Dataset excerpts
BEGIN
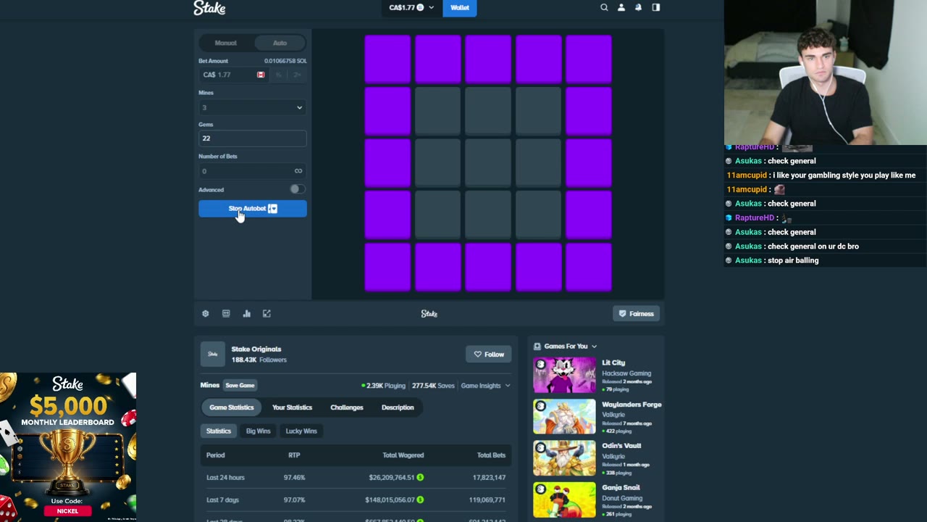The height and width of the screenshot is (522, 927).
Task: Open the fullscreen expand icon below game
Action: (267, 313)
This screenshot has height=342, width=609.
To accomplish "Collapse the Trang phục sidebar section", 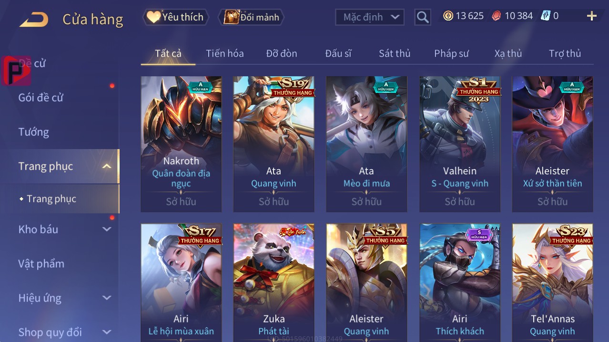I will click(x=107, y=166).
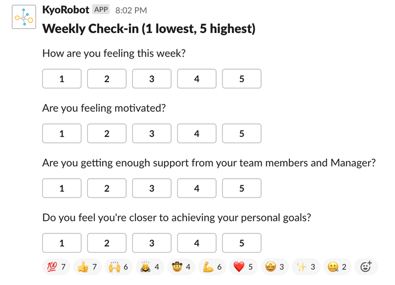The image size is (395, 285).
Task: Open the KyoRobot sender profile name
Action: click(65, 10)
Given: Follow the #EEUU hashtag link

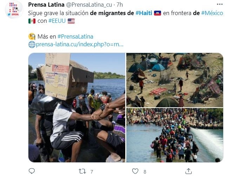Looking at the screenshot, I should 57,21.
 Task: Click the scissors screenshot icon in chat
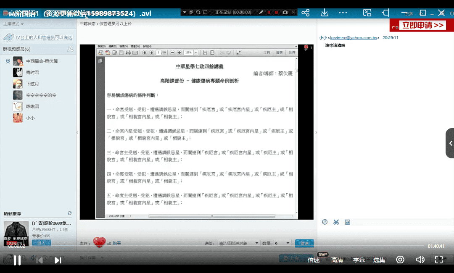point(336,222)
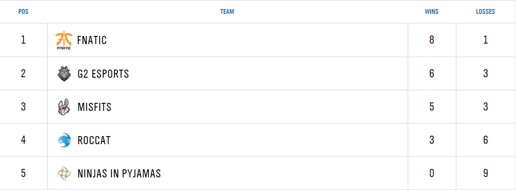Select the MISFITS team name
The height and width of the screenshot is (190, 516).
(x=94, y=107)

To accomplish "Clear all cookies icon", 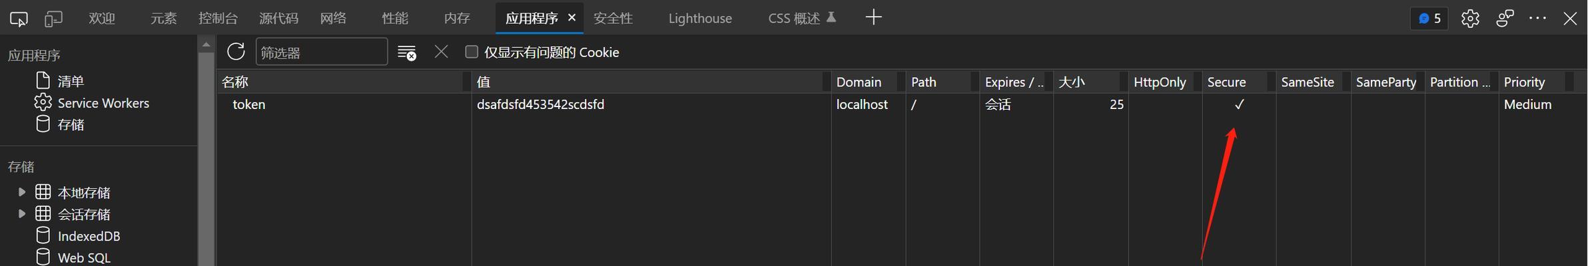I will (x=406, y=53).
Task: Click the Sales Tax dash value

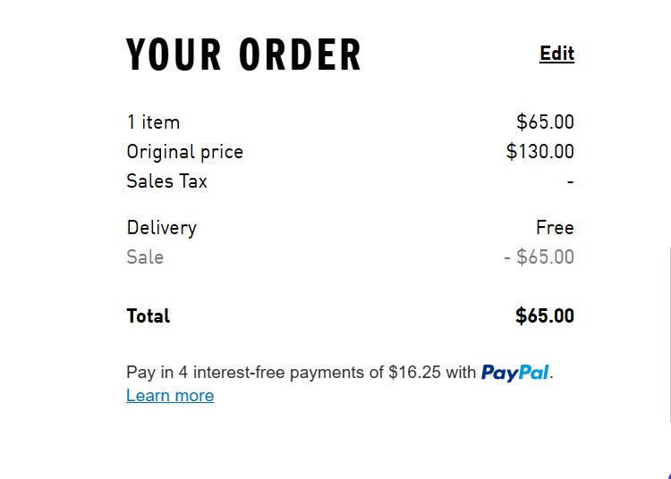Action: click(570, 181)
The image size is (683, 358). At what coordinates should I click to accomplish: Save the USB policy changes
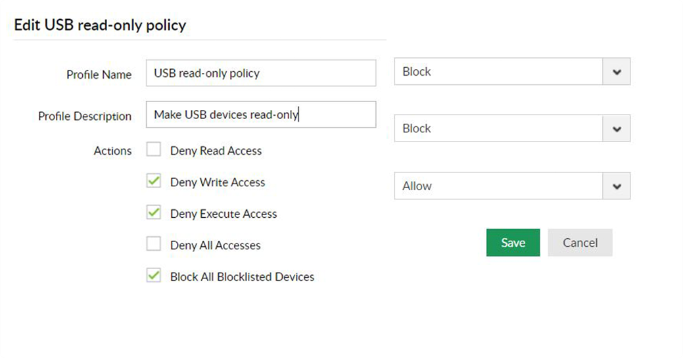[513, 243]
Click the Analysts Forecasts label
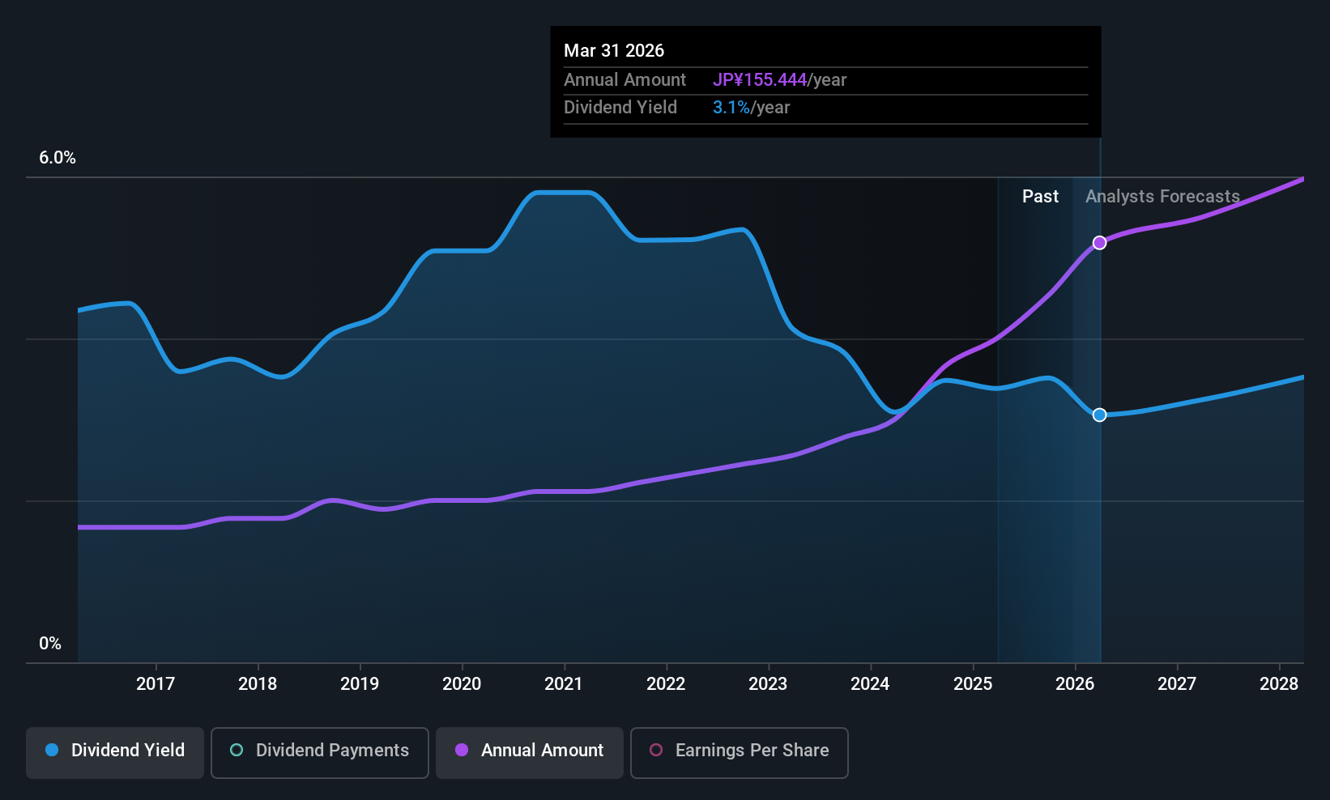The image size is (1330, 800). (1162, 197)
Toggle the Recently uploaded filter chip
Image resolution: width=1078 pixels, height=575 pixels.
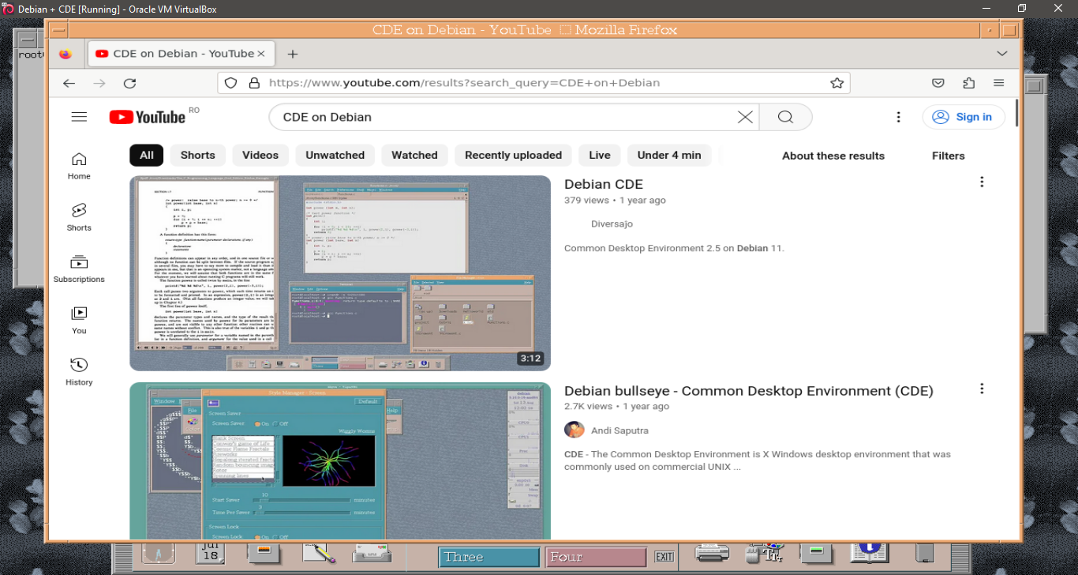[x=513, y=155]
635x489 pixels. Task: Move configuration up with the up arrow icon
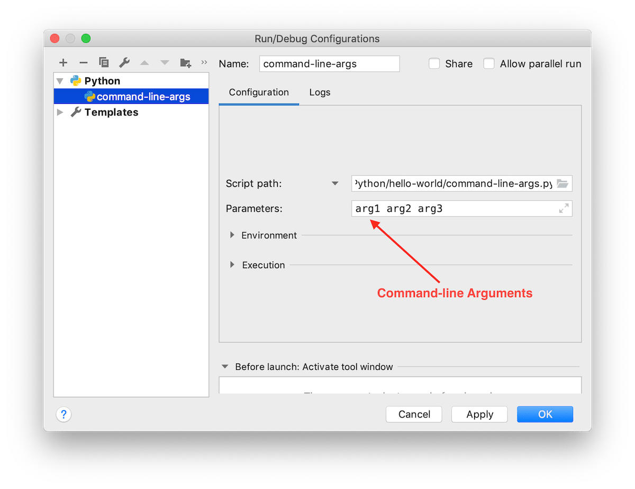[144, 63]
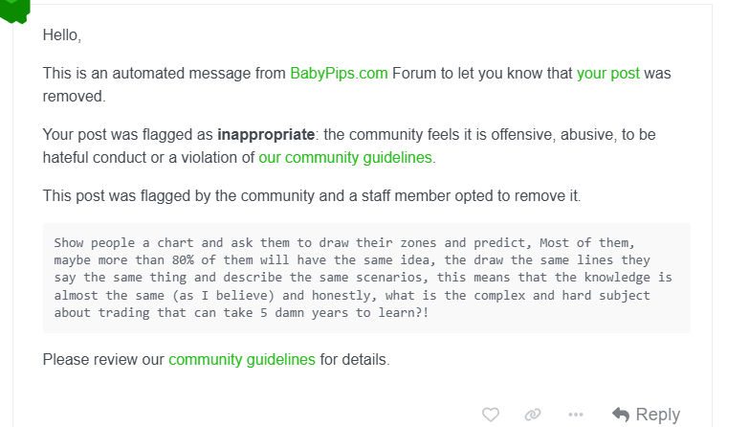Show more actions with the ellipsis icon
Image resolution: width=749 pixels, height=427 pixels.
576,415
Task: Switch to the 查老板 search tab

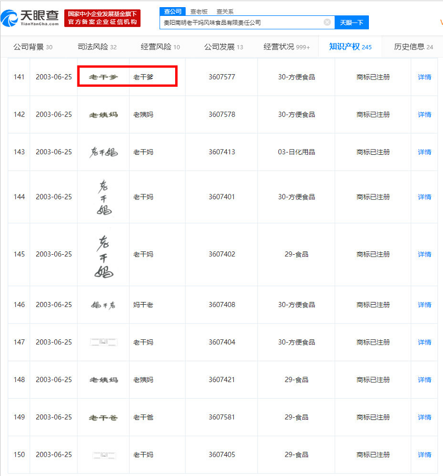Action: 198,11
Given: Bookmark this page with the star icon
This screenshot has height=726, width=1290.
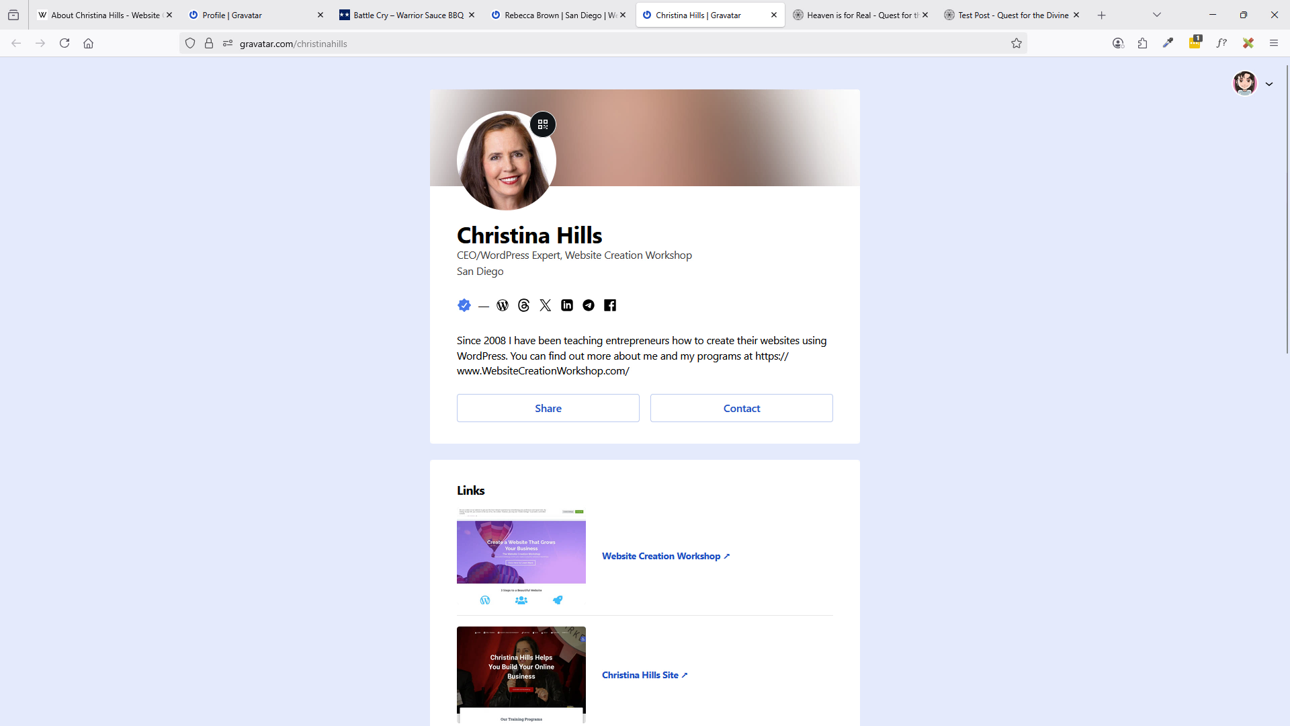Looking at the screenshot, I should (x=1017, y=44).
END
Reproduce only the lines from the line that holds "Click the Analysts Forecasts label" through the end of the records, exactly as they stand, both ends included and pictures excluded.

● **RESULT OF THE TASK**
Click the Analysts Forecasts label
The image size is (1330, 800). (1162, 197)
Toggle the Recently uploaded filter chip
Image resolution: width=1078 pixels, height=575 pixels.
[x=513, y=155]
635x489 pixels. Task: Move configuration up with the up arrow icon
[144, 63]
Show more actions with the ellipsis icon
Image resolution: width=749 pixels, height=427 pixels.
576,415
Task: Switch to the 查老板 search tab

Action: 198,11
Given: Bookmark this page with the star icon
This screenshot has height=726, width=1290.
Looking at the screenshot, I should (x=1017, y=44).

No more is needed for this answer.